Rubin v. Tress, 464 N.J. Super. 49 (App. Div. 2020). This was a Special Civil Part suit for unpaid legal fees. Plaintiff’s complaint was dismissed for failure to provide the pre-action notice required by Rule 1:20A-6. Plaintiff claimed that he had sent that notice, but he refused to provide it to defense counsel before service of an Answer and a discovery demand. The Special Civil Part dismissed the case based on that “discourtesy.” On appeal, the Appellate Division, speaking through Judge Accurso, affirmed the dismissal, but on a different ground. The panel did so because plaintiff ” failed to comply with Rule 4:18-2, which requires service of any document referred to in a pleading that is’ neither annexed thereto nor recited verbatim therein’ within five days of written demand.” That Rule is one that does not get a lot of play in judicial opinions, but should now be more widely known.

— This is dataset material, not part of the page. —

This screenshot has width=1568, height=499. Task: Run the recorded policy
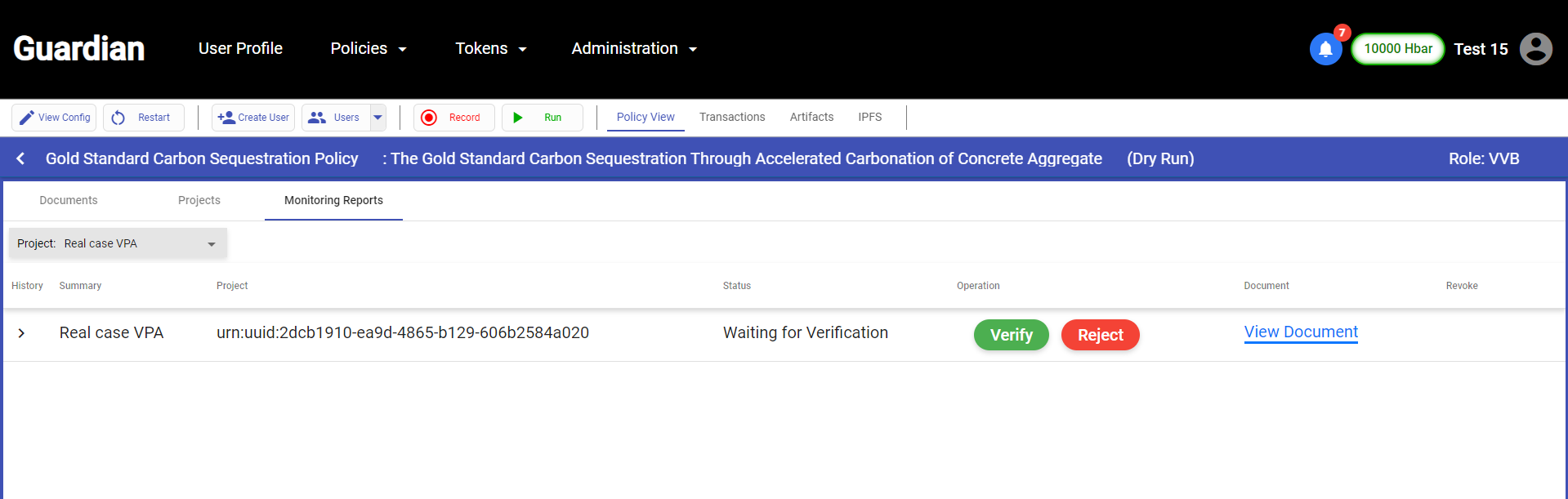[x=542, y=118]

Carrington Mortgage Services, LLC v. Moore, 464 N.J. Super. 59 (App. Div. 2020). This opinion by Judge Sabatino affirmed the Chancery Division’s refusal to vacate a default judgment in this mortgage foreclosure matter. Defendants asserted that the case was barred by the entire controversy doctrine, as there had been a prior federal court suit concerning insurance coverage. The panel observed that the entire controversy doctrine is not “limitless” and is subject to “equitable considerations.” The Chancery Division had noted that there was no authority “that a bank was required to bring a foreclosure action in a federal proceeding or, in the alternative, that ‘the bank had an obligation to attempt to obtain insurance benefits.’ Judge Sabatino found “no legal or equitable basis to hold that the foreclosure claims had a sufficient transactional nexus to the Moores’ insurance disputes to require them to be asserted in the federal case.”

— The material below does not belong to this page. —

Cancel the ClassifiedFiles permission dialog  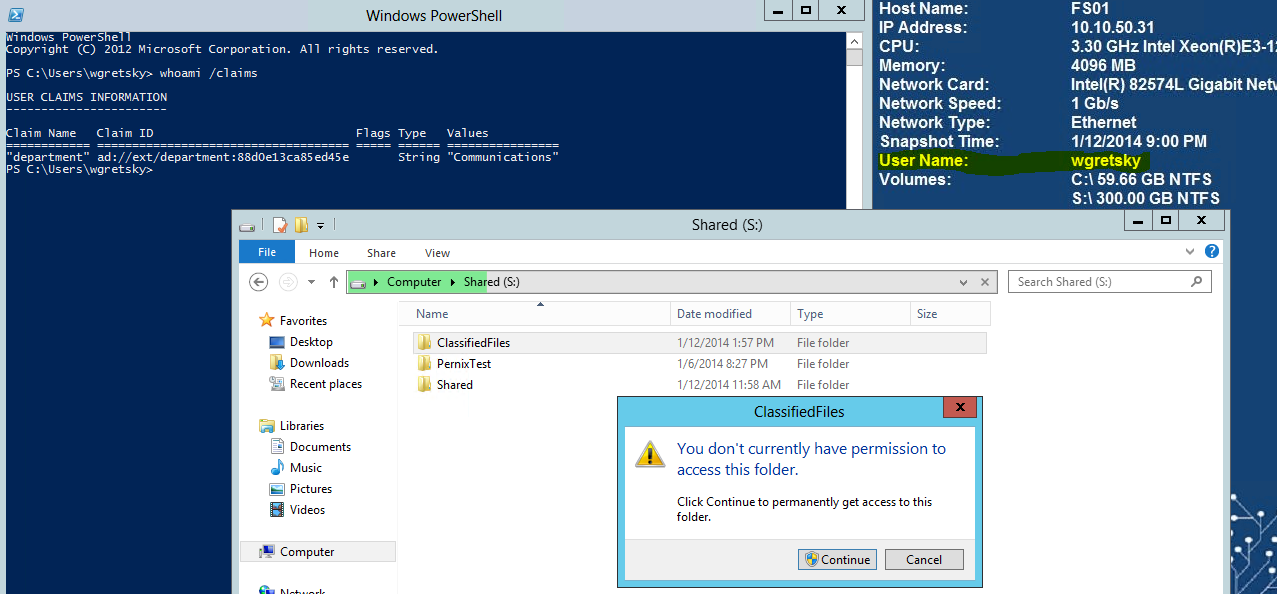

Simmons v. Mercado, 464 N.J. Super. 77 (App. Div. 2020). This was an Open Public Records Act case. Plaintiffs sought documents maintained by the Judiciary, into which City of Millville police entered information. The documents included complaints and summonses of several different types, as well as the department’s “arrest listings.” The Law Division summarily ruled for plaintiffs, but the Appellate Division reversed in an opinion by Judge Fisher. The panel held that the materials sought were not “government records” of the City. “[I]t is to the judiciary that plaintiffs must direct their request for the production of such records,” Judge Fisher said.

State v. Stoveken, 464 N.J. Super. 86 (App. Div. 2020). The “question of first impression” presented in Judge Gilson’s opinion for the Appellate Division today, was “is a grand jury subpoena sufficient to access prescription drug information maintained in New Jersey’s Prescription Monitoring Program (PMP)”? The panel held that “a properly issued grand jury subpoena is sufficient to obtain information concerning an investigation into a prescriber,” and that the subpoenas issued in these two consolidated cases were valid.

The Third Circuit also issued some opinions recently. One of them was Waterfront Commission of New York Harbor v. Governor of New Jersey, 961 F.3d 234 (3d Cir. 2020). After New Jersey passed legislation to withdraw from the Waterfront Commission Compact, a bilateral agreement between the States of New Jersey and New York, the Waterfront Commission sued the Governor of New Jersey in New Jersey federal court. The District Court denied the Governor’s motion to dismiss and granted summary judgment to the Waterfront Commission. But the Third Circuit reversed and dismissed the case. “[B]ecause New Jersey is the real, substantial party in interest, its immunity should have barred the District Court from exercising subject matter jurisdiction. Accordingly, this case must be dismissed.” So wrote Chief Judge Smith for the unanimous panel.